* begin Records shown *

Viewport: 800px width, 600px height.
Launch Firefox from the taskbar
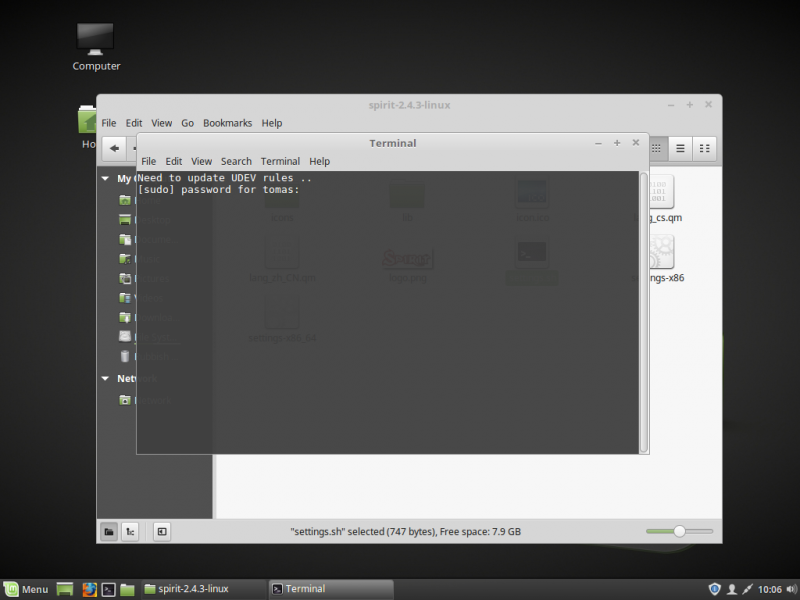pos(89,589)
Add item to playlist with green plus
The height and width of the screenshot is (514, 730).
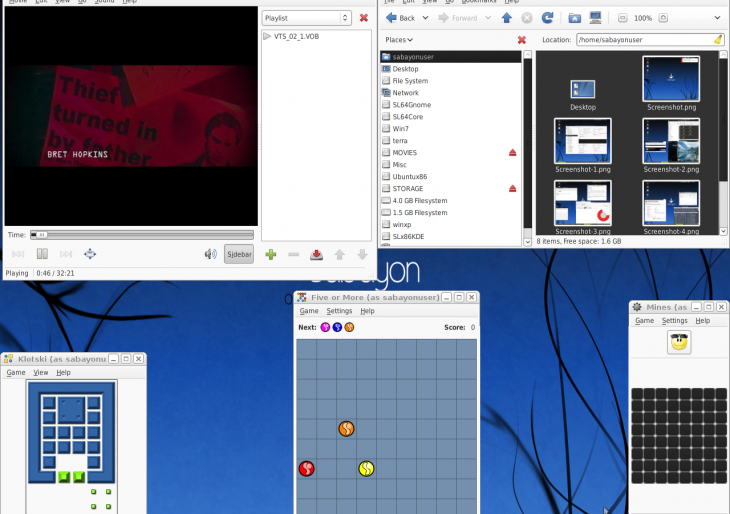pyautogui.click(x=271, y=254)
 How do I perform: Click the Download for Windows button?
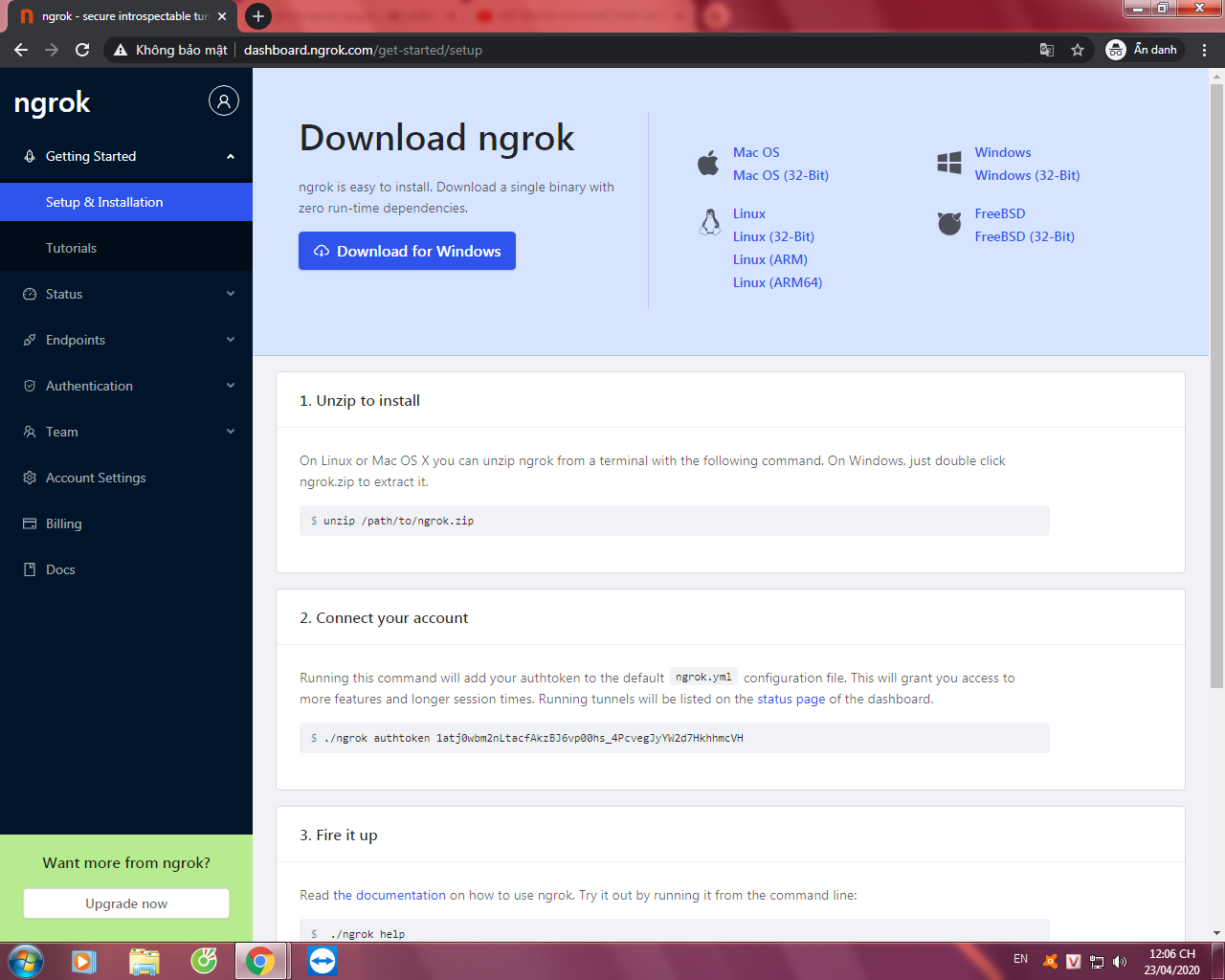(x=407, y=251)
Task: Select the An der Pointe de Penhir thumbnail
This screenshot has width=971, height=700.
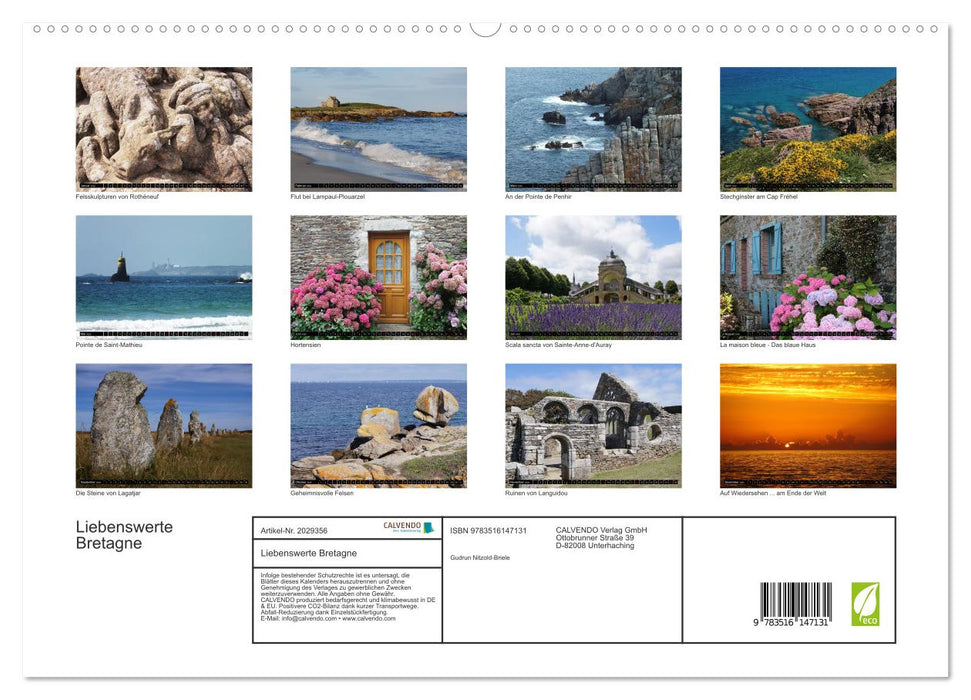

* end Records shown *

## What needs to be done
Write out all the items again with every "screenshot" replaced by "screen capture", keeping everything else the same and leaving out the pictures.

## Full answer
Viewport: 800px width, 600px height.
Launch Firefox from the taskbar
pos(89,589)
Add item to playlist with green plus
The height and width of the screen capture is (514, 730).
pyautogui.click(x=271, y=254)
 How do I perform: Click the Download for Windows button?
(x=407, y=251)
Task: Select the An der Pointe de Penhir thumbnail
This screen capture has width=971, height=700.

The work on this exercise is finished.